### EXERCISE DESCRIPTION:
Scan the listing below for the word "question" and copy every line where it occurs.

Content starts

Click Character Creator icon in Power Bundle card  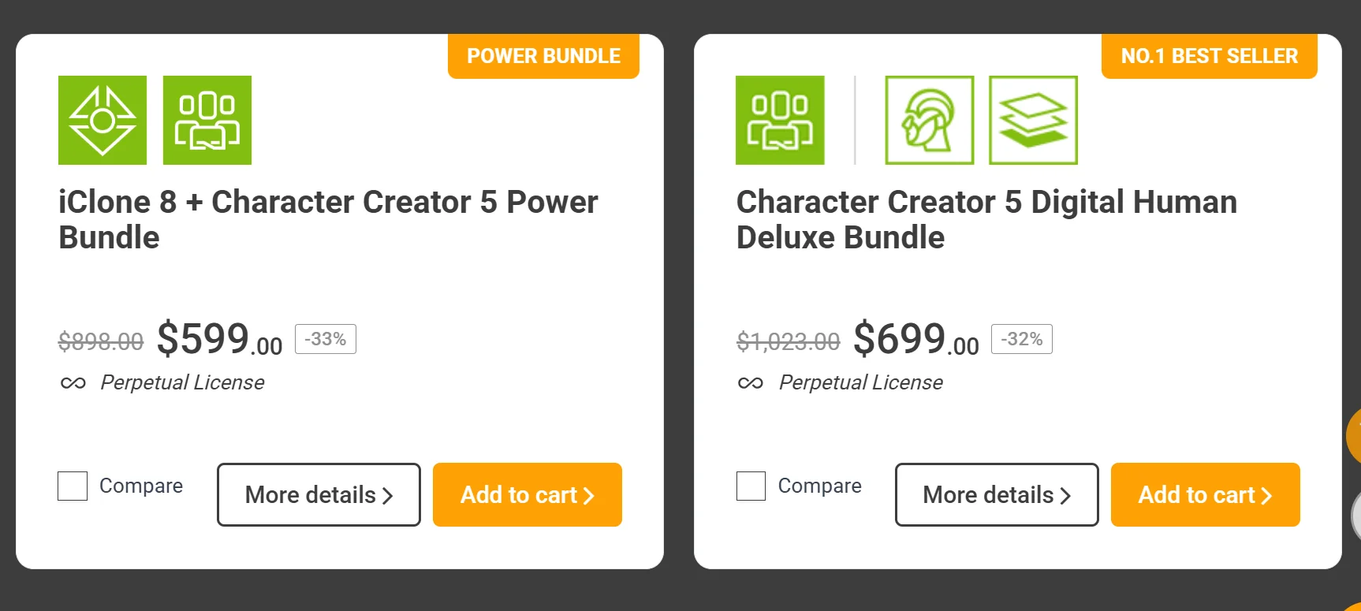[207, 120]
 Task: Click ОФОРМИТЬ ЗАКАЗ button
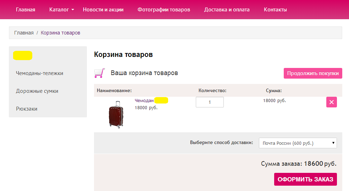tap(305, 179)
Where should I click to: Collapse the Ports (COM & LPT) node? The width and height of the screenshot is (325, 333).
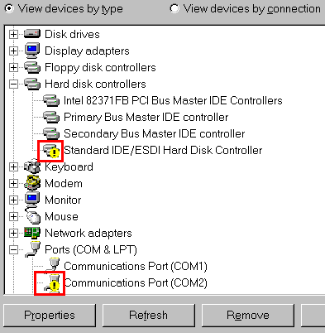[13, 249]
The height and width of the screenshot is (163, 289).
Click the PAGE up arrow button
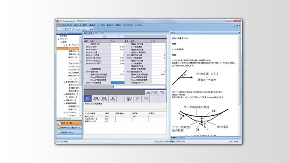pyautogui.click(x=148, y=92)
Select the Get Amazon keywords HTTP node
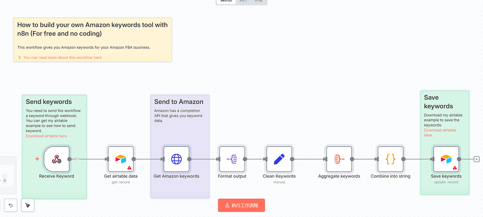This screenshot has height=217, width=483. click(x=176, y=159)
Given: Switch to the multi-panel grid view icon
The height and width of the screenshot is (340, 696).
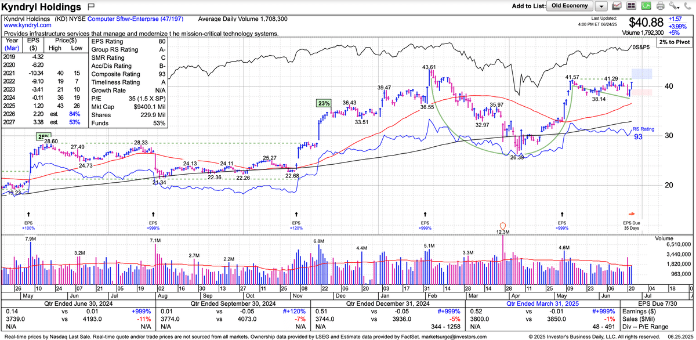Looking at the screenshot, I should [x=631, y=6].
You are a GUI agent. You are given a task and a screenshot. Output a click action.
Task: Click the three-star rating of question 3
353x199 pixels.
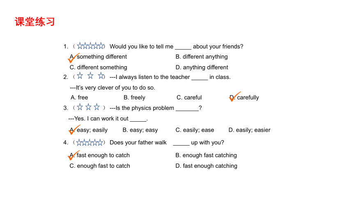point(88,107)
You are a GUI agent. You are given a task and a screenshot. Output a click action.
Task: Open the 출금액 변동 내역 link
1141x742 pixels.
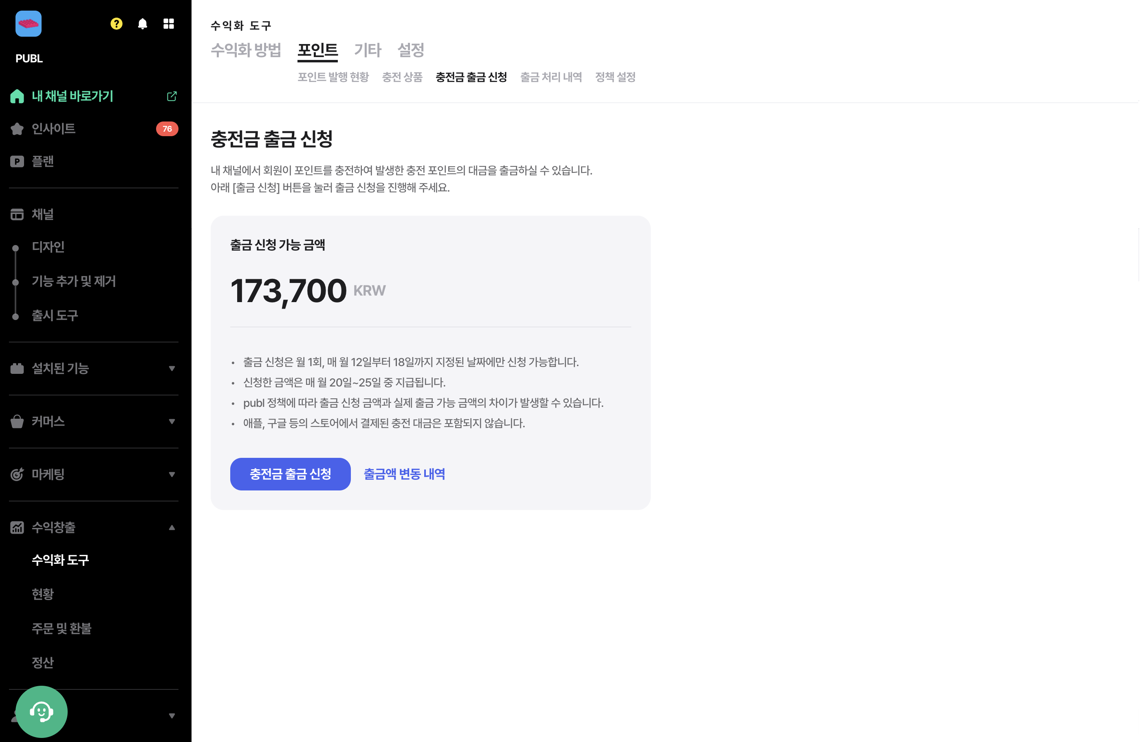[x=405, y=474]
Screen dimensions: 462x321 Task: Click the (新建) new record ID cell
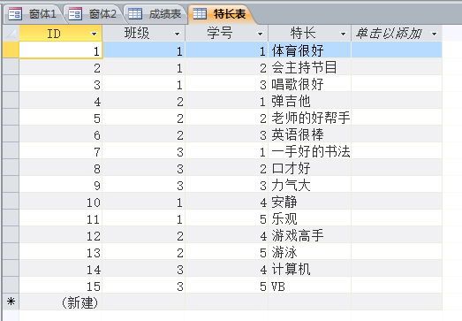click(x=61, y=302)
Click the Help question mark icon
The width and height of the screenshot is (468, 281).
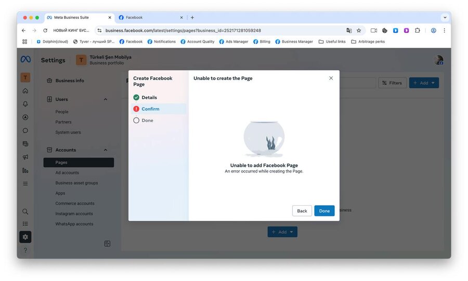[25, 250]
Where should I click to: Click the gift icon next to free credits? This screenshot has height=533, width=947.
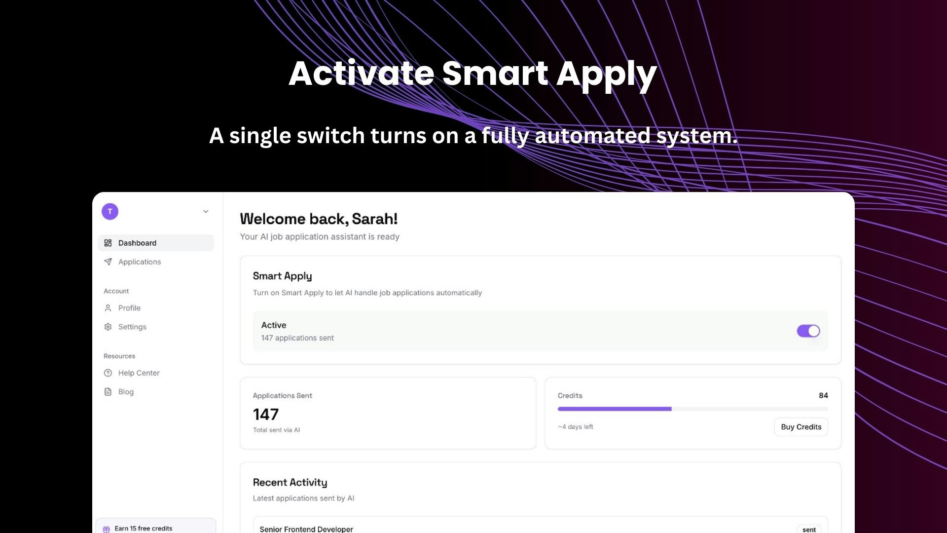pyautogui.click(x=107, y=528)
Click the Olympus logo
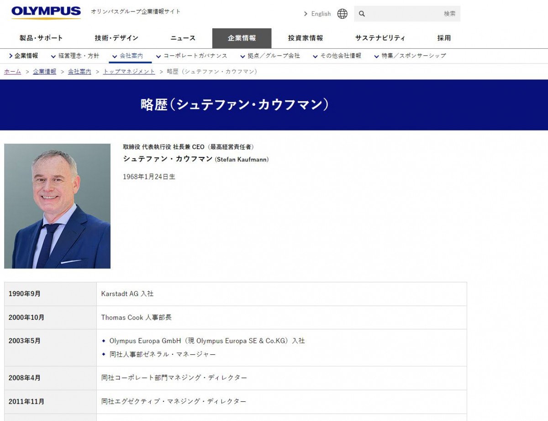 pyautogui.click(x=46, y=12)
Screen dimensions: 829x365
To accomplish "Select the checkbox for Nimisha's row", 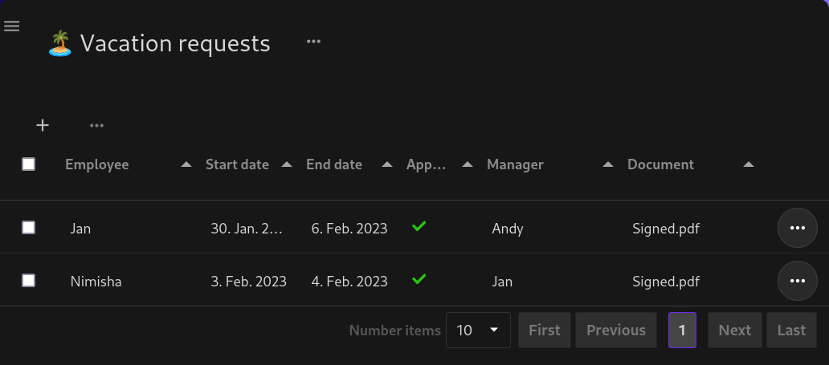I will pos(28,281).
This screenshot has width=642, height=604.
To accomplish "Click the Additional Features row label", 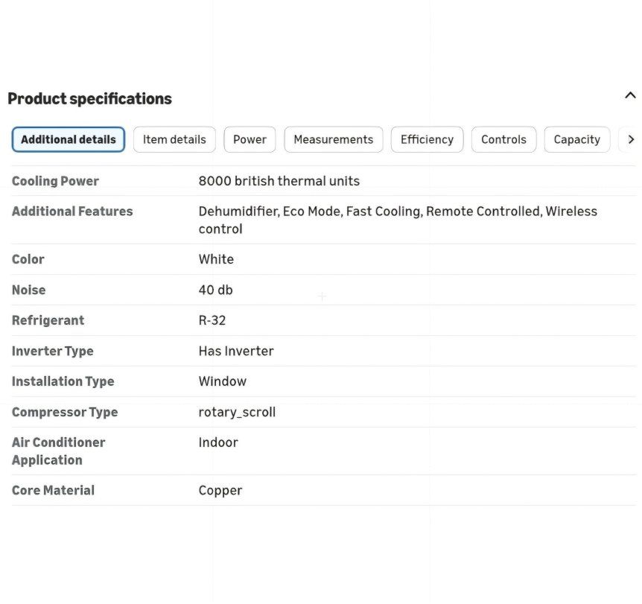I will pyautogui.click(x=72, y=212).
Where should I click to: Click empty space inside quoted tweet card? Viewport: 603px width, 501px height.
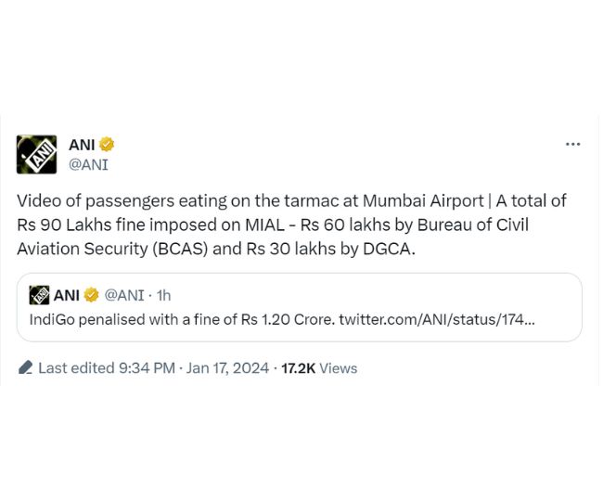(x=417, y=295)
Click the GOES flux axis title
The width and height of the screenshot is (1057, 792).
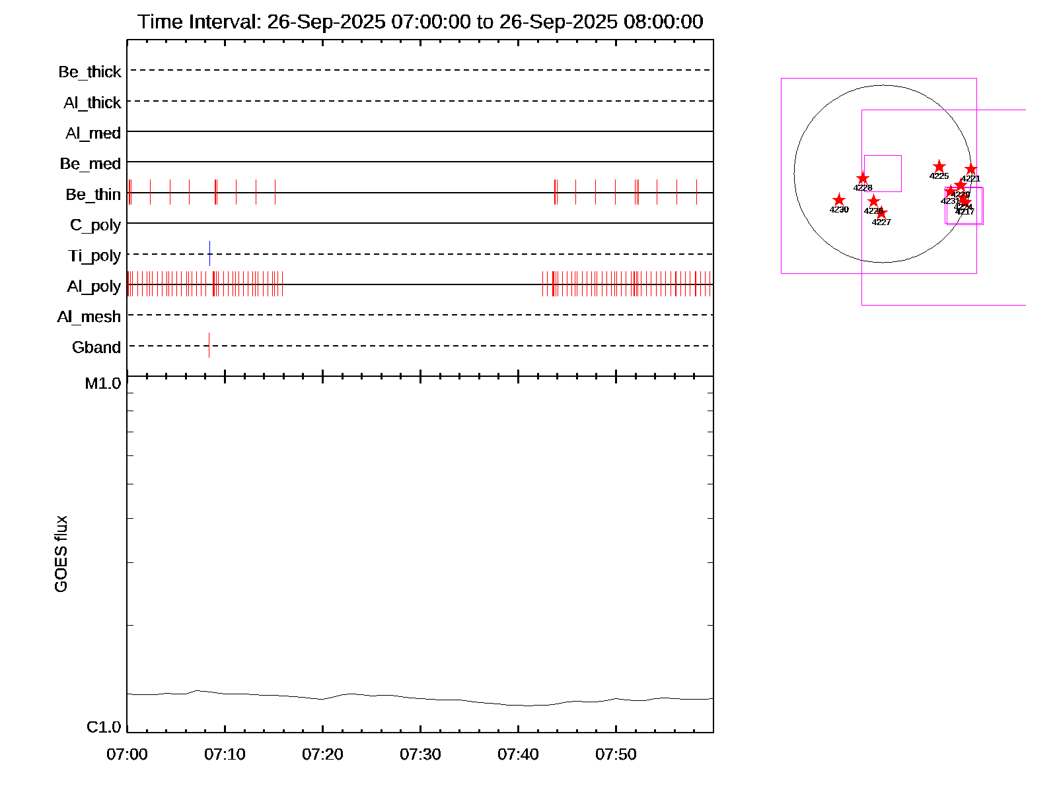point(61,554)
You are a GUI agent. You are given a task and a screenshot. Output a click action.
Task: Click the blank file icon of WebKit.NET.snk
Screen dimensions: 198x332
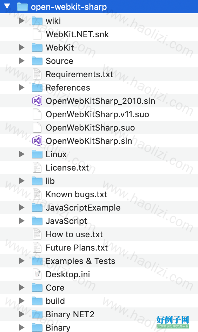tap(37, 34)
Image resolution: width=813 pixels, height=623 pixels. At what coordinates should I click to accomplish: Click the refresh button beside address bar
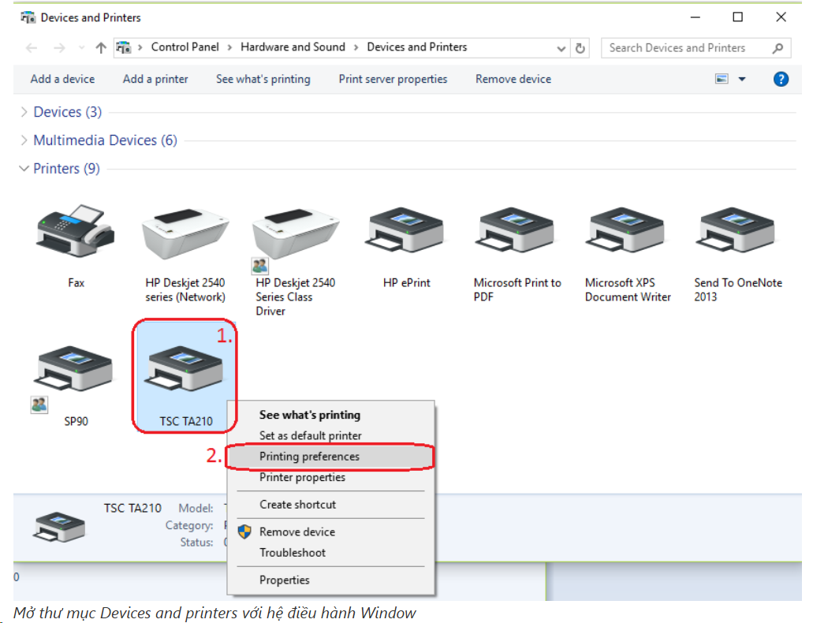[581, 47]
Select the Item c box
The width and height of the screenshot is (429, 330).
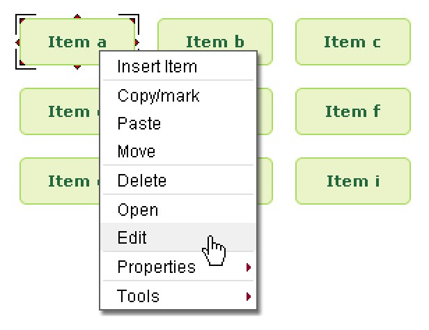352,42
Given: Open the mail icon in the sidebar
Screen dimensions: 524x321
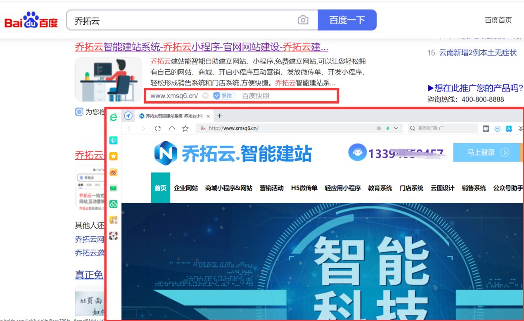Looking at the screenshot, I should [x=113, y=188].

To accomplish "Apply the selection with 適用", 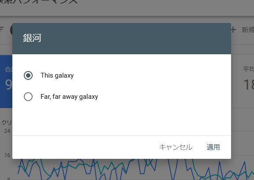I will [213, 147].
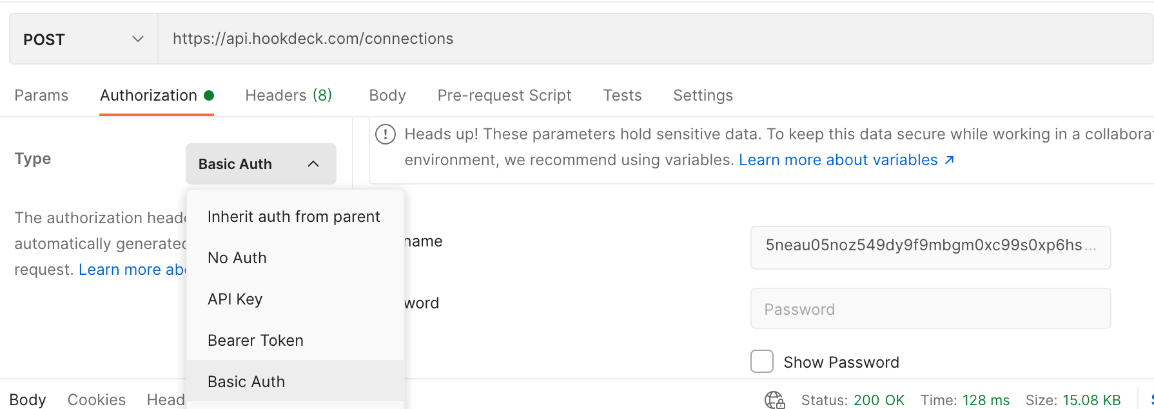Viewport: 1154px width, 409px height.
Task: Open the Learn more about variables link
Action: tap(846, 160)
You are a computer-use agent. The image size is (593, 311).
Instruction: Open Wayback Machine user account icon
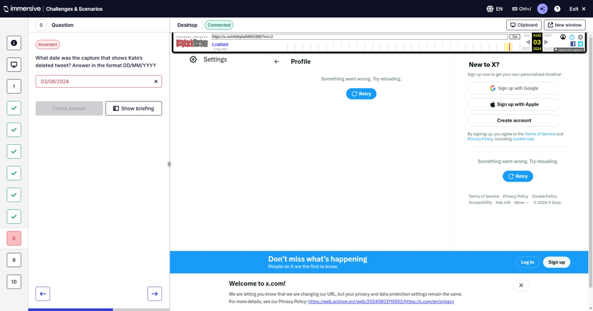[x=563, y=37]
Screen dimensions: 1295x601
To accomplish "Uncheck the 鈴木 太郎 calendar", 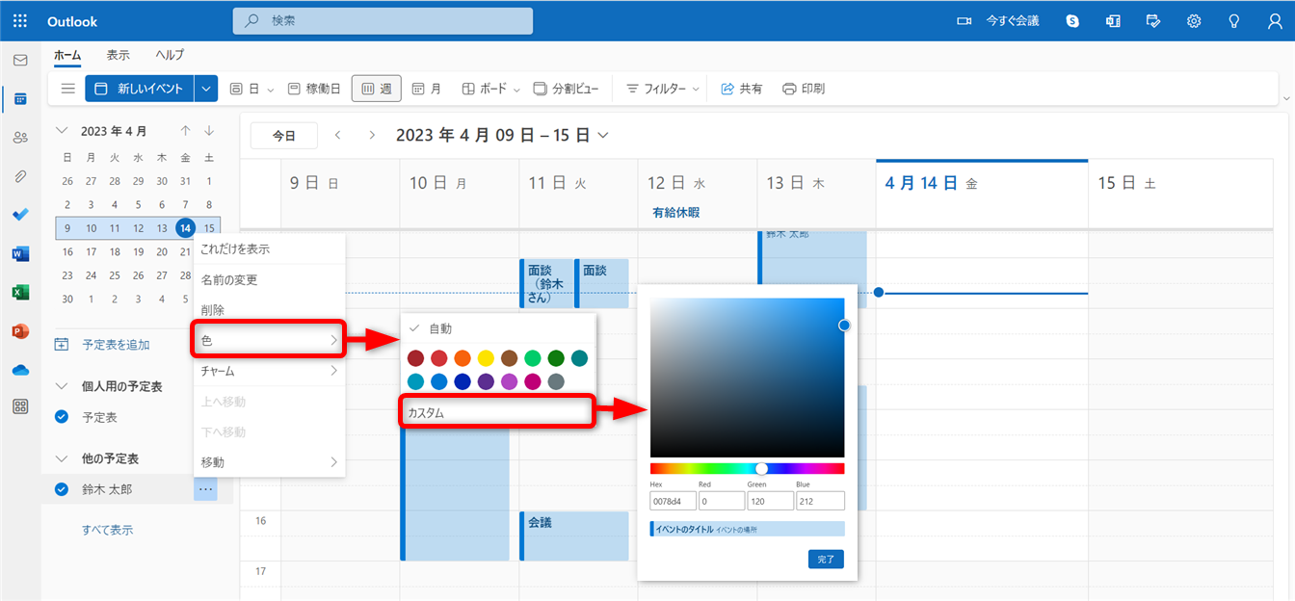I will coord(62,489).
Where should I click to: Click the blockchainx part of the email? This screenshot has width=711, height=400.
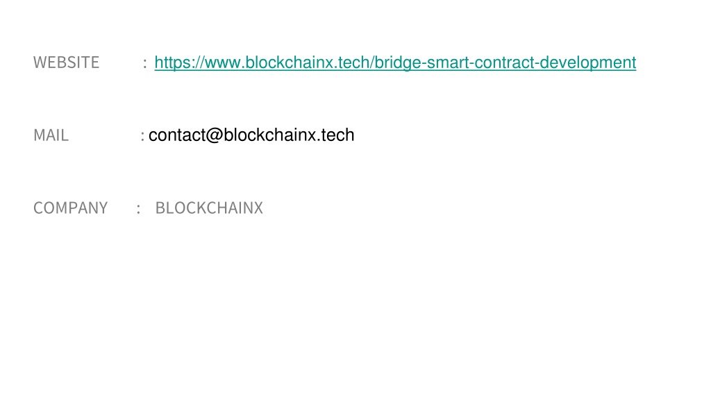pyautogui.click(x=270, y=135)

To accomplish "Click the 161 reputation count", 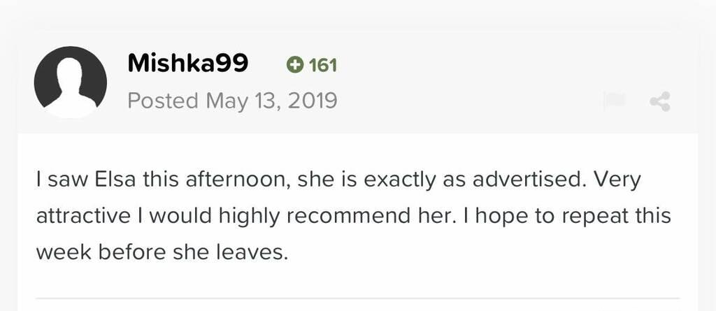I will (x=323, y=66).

Content ends

### RESULT OF THIS TASK:
Task: Click the three-star rating of question 3
Click the Help question mark icon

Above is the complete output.